"Not a bit of it," returned the Squire. "I've been waiting this hour or more in Mrs. Crozier's parlour to lecture him."
Then Hal told his tale.
Bill also had heard half-past one go, and had suddenly recollected that he was on a promise of good behaviour. Now, he was sorely perplexed what to do. It was clear enough that his behaviour was not exactly good; but how to tell his story to his own credit, or, in fact, to get believed at all, Bill was entirely at a loss. So, hungry as he was, he did what cowards always do—kept out of it, and went wandering about the fields behind the farm.
"I don't see much in Bill's fine promises," remarked his mother, as her husband set foot on the threshold; "for all the Squire made himself surety for the boy. He ought to ha' been in this hour ago; and I ha'n't set eyes on him since nine o'clock, when he went down to school."
"'Spare the rod and spoil the child,'" quoted Mumby, sitting down heavily in his accustomed corner by the chimney-piece. "I wouldn't ha' let him off so easy for anybody else; but if the worst comes to the worst, why, I must reckon up wi' him, for all the Squires in the world.
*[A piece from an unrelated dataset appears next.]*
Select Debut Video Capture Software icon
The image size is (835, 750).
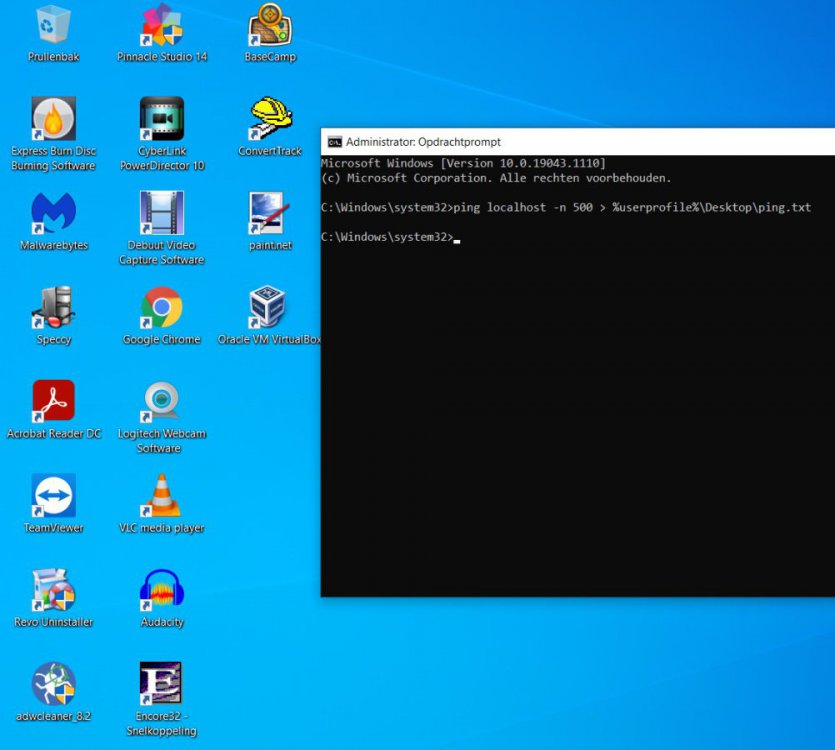click(161, 213)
A father's got his dooty to his boy to think of first; and I ain't agoin' to shirk mine, not for all the firmament." After which paternal speech, he fell to work in silence on the steaming lump of steak pudding which his wife served out to him.
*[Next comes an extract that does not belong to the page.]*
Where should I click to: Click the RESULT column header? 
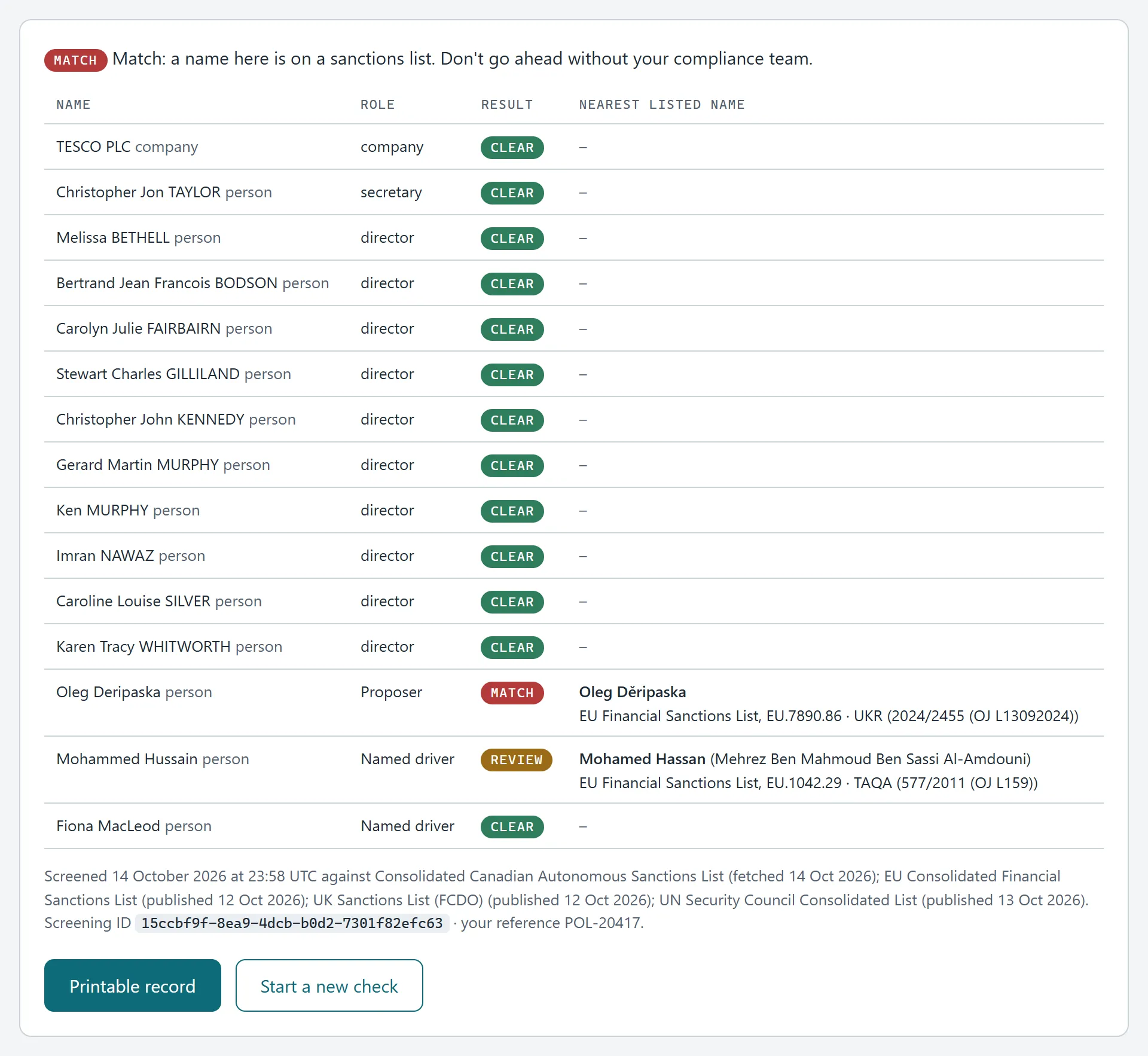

"Now, wife," said he, as he pushed his plate back and got up, "when Bill turns up, you don't give him a scrap o' this, d'ye mind? Dinner-time's when I come in, and, if he ain't ready for his'n then, why, he can go without, or else make shift to fill himself with bread." And having lighted his pipe, he went out again.
But Bill, having once given way to his cowardly fears, grew less and less brave about showing his face at home, and, as he was getting dreadfully famished, he began to wonder how he could get a meal. He thought of the gap in the hedge; but that was almost within sight of home, and the men would be just returning to work. Besides, Bill had had enough of stealing eggs. But it struck him that he might find some small birds' eggs to suck. At the bottom of the field in the hedge which bounded it from the orchard were some trees of which the blackbirds were particularly fond; and to these Bill now directed his steps, in hopes that he might find something to stay his hunger.
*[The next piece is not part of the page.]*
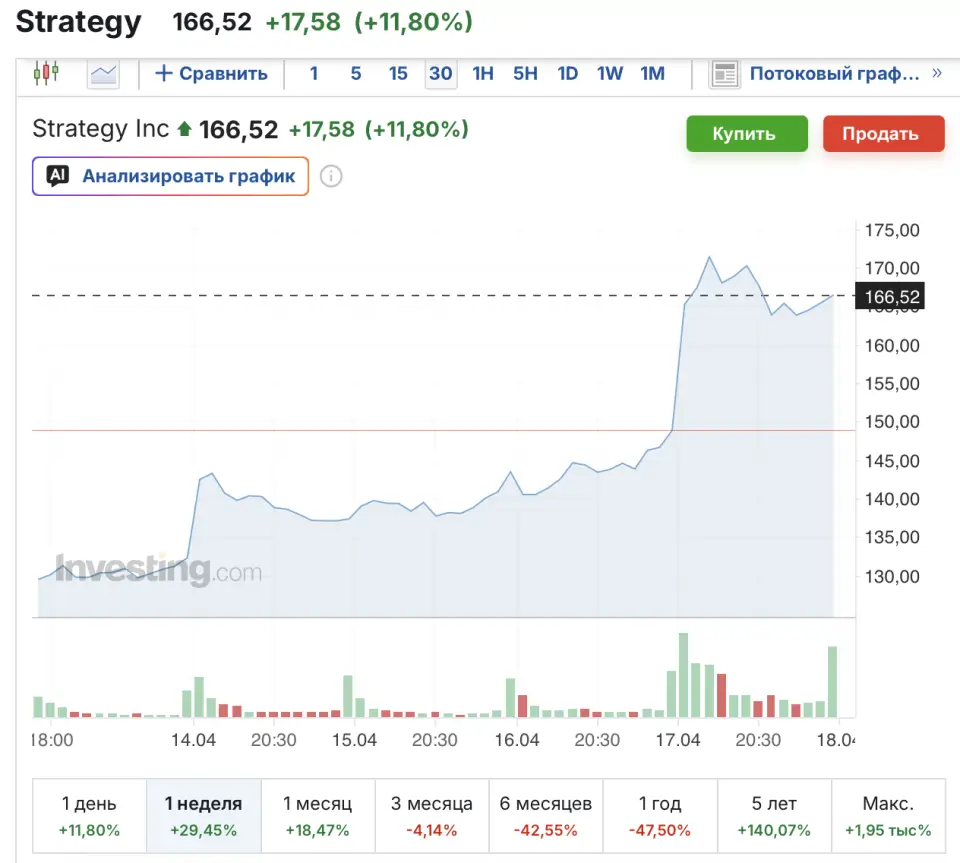
Task: Switch to the 1 день period tab
Action: coord(89,815)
He was unusually lucky too. The first nest which he found contained four or five fledglings; but the second and the third had each five eggs in it, all of which he sucked.
"Better than nothing," said Bill to himself, as he threw the last shell down, and prepared to descend the trunk again. "It'd take a lot o' them to make up a goose's egg, though."
But in moving on to the next group of trees, Bill passed the haystack, and, casting a look round, to see that no one was about, whom should he discover but his old enemy, lying fast asleep in the hay, his clothes spread out around him on the grass to dry?